Making History in Virginia
Tarter, Brent, The Virginia Magazine of History and Biography
Some people shape the course of human events, which is what the words "making history" usually suggest. Other people write about or interpret the course of human events for others, which in its own way is also "making history." Historians inside and outside the academy, curators, archivists, librarians, and interpreters at historic sites and at museums all transmit information and insights to other people in a variety of ways. They speak and write words, narrate events, and try to decipher their meanings. Participants in historic events also spoke and wrote words or made drawings or maps, generated oral traditions, or left artifacts or footprints or graffiti, making history by their actions and also making history by how they created and preserved information about their actions and by how they told their stories.
Beginning with the original narratives of 1607 and for the next three centuries, the writers who interpreted Virginia's history were the same people who made the history. Almost all the historical literature about Virginia that was written before the twentieth century was a product of the participants and of interested bystanders. Not until the twentieth century did academic scholars begin to write what they thought were disinterested historical narratives. One distinguishing feature of the early narratives that the early scholarly writers continued is that Virginia's long history has on the whole been written in the voices of English-speaking white men and has preserved their actions and perspectives at the expense of the actions and perspectives of women, African Americans, and Virginia's Indians. Recent historical scholarship has begun to challenge that perspective by examining the lives and experiences of the majority of Virginians who were effectively left out of the first drafts of Virginia history.

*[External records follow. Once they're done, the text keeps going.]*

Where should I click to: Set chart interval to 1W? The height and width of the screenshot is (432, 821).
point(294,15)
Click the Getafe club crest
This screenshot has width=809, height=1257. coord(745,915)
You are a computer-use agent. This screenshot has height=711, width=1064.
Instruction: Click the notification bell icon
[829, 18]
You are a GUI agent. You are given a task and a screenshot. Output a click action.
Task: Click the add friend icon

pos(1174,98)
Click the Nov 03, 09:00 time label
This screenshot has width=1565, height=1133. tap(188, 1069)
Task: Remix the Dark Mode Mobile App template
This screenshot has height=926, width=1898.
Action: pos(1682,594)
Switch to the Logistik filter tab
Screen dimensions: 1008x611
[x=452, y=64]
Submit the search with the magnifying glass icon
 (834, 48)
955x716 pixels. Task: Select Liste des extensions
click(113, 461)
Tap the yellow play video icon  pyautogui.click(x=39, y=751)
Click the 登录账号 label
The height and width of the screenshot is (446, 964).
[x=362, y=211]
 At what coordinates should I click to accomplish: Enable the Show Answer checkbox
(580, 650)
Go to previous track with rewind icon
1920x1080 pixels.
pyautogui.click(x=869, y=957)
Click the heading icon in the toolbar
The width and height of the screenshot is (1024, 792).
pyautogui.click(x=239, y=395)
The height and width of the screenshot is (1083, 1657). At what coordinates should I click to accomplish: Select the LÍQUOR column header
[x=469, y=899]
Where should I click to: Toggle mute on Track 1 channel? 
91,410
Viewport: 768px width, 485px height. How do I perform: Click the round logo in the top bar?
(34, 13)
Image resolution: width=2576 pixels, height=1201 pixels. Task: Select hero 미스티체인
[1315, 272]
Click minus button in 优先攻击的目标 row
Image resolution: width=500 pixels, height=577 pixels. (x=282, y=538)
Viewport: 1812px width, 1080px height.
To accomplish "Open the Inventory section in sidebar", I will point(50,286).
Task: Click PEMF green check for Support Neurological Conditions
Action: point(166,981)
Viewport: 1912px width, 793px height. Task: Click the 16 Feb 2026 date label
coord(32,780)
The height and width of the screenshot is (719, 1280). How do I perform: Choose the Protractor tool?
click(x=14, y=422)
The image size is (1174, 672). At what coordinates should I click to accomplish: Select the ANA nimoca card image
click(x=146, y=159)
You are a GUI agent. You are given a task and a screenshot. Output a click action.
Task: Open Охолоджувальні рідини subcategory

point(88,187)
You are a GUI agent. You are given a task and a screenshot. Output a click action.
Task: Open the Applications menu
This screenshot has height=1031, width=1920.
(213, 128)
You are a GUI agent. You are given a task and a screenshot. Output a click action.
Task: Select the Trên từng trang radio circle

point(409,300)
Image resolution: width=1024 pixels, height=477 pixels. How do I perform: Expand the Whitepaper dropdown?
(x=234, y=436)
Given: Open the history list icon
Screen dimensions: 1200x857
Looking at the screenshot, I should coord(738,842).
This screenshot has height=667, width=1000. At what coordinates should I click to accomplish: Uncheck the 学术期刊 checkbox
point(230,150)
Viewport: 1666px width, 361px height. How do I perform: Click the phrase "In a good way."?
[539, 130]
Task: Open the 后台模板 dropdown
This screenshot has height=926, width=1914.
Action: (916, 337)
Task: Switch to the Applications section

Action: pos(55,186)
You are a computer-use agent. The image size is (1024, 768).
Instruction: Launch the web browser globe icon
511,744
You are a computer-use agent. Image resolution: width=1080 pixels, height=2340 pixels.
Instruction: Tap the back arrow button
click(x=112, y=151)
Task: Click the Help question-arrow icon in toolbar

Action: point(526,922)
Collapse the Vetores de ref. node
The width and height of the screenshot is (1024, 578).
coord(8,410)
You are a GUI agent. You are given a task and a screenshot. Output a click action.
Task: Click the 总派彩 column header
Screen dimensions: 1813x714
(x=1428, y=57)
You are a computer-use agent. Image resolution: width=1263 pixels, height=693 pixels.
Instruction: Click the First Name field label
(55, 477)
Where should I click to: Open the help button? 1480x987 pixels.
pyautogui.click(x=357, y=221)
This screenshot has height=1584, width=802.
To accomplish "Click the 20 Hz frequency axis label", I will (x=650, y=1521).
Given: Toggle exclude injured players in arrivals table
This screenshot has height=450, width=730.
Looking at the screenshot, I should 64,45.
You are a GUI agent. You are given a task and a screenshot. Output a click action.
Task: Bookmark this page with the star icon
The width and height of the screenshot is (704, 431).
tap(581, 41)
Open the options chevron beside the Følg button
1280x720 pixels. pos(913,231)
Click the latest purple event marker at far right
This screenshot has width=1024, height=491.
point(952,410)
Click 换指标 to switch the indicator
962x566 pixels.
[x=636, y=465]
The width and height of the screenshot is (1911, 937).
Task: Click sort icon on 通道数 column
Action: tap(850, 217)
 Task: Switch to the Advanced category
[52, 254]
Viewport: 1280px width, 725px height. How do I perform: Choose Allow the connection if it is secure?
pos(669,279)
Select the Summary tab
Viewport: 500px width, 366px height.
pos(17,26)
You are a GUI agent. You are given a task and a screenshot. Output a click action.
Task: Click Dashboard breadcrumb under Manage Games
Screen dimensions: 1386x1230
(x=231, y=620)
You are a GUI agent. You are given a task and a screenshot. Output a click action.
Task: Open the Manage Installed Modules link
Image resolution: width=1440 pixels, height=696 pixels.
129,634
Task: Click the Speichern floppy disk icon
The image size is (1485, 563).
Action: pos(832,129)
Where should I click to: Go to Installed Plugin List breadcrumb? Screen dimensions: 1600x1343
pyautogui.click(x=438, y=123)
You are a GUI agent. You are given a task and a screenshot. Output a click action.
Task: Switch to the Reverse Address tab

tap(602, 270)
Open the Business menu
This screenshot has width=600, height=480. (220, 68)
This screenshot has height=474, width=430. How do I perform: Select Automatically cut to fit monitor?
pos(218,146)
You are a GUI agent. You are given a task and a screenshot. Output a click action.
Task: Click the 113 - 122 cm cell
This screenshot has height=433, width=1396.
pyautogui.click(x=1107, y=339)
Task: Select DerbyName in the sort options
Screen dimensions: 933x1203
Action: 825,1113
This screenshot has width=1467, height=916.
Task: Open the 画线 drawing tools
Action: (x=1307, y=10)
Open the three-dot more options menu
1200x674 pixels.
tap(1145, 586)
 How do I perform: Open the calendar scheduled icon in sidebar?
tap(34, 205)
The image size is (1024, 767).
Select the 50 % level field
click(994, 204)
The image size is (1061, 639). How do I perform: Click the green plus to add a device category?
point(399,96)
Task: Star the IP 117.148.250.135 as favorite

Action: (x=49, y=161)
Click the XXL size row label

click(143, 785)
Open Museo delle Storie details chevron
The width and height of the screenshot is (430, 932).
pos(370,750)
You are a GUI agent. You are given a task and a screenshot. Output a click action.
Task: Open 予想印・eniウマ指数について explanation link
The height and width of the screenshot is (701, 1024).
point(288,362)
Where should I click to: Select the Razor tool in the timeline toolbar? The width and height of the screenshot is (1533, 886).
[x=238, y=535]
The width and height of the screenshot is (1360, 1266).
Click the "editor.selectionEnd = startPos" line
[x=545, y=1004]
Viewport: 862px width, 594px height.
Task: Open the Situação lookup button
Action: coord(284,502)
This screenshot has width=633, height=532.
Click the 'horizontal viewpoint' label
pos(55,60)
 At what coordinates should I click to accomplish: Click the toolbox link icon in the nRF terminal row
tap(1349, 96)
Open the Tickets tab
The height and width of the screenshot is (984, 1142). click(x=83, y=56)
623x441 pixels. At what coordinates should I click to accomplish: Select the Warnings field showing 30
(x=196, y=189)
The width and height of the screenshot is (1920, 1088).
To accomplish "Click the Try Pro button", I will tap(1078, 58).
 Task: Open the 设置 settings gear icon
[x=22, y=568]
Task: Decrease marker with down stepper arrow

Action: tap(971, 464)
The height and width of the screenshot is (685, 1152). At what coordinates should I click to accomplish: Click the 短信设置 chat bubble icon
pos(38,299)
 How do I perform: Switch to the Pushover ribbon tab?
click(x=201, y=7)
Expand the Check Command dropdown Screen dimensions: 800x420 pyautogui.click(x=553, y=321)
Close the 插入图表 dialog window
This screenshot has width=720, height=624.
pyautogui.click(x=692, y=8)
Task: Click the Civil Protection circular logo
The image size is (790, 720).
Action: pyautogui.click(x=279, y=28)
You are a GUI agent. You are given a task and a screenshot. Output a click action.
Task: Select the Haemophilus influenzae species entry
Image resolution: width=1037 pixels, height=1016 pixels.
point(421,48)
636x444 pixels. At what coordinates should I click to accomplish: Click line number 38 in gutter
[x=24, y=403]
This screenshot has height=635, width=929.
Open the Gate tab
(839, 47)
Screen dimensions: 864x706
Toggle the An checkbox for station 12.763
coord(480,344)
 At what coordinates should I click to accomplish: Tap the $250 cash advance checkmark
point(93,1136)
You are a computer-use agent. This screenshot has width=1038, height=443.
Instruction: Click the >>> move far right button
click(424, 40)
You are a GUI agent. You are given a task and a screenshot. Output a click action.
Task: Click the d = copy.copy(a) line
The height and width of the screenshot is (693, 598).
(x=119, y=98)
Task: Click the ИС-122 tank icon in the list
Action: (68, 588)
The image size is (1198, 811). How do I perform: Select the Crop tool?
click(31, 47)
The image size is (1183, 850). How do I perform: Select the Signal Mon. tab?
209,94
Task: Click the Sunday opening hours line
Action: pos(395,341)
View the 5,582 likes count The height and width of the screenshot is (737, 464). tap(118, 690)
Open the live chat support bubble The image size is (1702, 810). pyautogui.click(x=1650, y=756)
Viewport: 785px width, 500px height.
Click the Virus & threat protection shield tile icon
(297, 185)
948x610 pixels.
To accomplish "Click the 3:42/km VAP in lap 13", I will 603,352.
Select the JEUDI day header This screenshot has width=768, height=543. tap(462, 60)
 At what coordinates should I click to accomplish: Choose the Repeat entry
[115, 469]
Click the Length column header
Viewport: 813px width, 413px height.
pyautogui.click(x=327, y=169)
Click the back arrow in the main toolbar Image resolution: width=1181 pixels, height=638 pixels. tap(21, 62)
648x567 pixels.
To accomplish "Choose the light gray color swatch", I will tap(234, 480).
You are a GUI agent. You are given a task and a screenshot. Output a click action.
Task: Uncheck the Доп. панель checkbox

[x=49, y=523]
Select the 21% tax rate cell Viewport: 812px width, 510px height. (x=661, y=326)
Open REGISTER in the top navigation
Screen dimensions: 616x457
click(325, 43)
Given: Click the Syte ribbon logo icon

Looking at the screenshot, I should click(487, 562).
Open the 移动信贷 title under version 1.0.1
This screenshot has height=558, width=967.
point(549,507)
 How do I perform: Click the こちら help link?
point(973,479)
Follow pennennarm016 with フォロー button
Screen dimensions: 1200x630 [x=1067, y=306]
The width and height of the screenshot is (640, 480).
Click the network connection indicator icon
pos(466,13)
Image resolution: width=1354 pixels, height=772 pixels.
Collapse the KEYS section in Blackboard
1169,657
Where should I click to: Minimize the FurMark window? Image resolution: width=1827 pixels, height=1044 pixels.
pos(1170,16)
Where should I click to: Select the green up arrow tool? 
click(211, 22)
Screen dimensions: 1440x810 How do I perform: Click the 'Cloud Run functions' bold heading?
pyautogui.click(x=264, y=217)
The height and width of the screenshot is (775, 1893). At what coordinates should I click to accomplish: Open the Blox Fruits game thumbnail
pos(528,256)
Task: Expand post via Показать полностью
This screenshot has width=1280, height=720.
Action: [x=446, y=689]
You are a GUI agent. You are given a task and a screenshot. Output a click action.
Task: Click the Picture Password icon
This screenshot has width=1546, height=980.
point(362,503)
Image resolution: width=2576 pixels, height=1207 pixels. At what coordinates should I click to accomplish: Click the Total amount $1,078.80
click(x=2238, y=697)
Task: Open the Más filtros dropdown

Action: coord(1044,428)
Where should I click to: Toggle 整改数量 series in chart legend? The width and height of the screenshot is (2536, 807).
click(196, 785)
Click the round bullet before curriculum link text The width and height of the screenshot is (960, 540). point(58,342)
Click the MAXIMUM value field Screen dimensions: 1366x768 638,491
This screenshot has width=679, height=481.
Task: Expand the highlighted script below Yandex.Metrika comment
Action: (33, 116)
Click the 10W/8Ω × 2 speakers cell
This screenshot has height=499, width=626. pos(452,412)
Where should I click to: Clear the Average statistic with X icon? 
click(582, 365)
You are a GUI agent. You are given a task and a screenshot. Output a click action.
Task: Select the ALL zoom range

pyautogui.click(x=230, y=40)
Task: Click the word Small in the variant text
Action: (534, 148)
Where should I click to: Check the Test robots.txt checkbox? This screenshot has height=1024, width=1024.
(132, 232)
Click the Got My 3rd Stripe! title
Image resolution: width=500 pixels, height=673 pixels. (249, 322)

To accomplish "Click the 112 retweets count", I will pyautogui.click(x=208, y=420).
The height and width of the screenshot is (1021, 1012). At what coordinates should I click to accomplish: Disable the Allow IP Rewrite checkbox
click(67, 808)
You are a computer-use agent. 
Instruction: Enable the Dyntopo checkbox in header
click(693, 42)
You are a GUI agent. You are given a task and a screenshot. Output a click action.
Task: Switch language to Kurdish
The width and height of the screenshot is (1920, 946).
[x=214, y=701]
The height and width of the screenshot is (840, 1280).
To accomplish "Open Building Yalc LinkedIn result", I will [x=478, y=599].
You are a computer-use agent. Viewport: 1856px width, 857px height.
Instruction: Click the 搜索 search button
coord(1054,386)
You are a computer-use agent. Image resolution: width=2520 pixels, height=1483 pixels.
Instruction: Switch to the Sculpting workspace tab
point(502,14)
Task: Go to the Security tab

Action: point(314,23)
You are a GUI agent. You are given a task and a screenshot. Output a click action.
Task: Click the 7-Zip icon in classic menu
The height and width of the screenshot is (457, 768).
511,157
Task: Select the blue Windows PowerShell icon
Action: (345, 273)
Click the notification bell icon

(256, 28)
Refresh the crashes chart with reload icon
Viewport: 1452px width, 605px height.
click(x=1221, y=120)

Some of the most important and resonant themes in this state's, in this region's, and in our nation's long histories can be traced right back to the first days of the Virginia colony. American, African, and English cultures met and interacted in Virginia under circumstances that were different from the other places where they intersected in the New World, and the outcomes were unique to the time and place even as they shared characteristics with different outcomes elsewhere. The origins and first institutions of representative government arose in Virginia before any other English-speaking settlers arrived in any other place. People of African origin arrived in Virginia before English-speaking people established enduring settlements anywhere else in North America, setting the stage for the evolution of chattel racial slavery later in the seventeenth century. The early episodes of Virginia's history featured opposing cultures and intimate interactions of persons with differing perspectives and interests, and the events of the ensuing decades and centuries often juxtaposed conflicting practices. We see liberty and slavery, freedom and bondage, religious liberty and intolerance, high ideals and unfulfilled dreams. Much else in the history of the United States and of the American South that might not properly be regarded as beginning in Virginia also had important antecedents or developed in influential ways in those early years in Virginia. The consequences of those cultural and economic and military and political encounters and actions have been working themselves out ever since. Virginia's history consequently assumes a large and special place in the national narrative. When we step back and evaluate those large themes over long periods of time we might well be reminded of the appropriateness of the titles of two of the many books that have tried to interpret some of those complex themes of that long history, Reinhold Niebuhr's The Irony of American History and C. Vann Woodward's The Burden of Southern History. '
This broad, swift survey of the making of history in Virginia focuses on major, long-term trends and as a consequence necessarily slights or omits the anomalous or the exceptional and neglects some subtleties. …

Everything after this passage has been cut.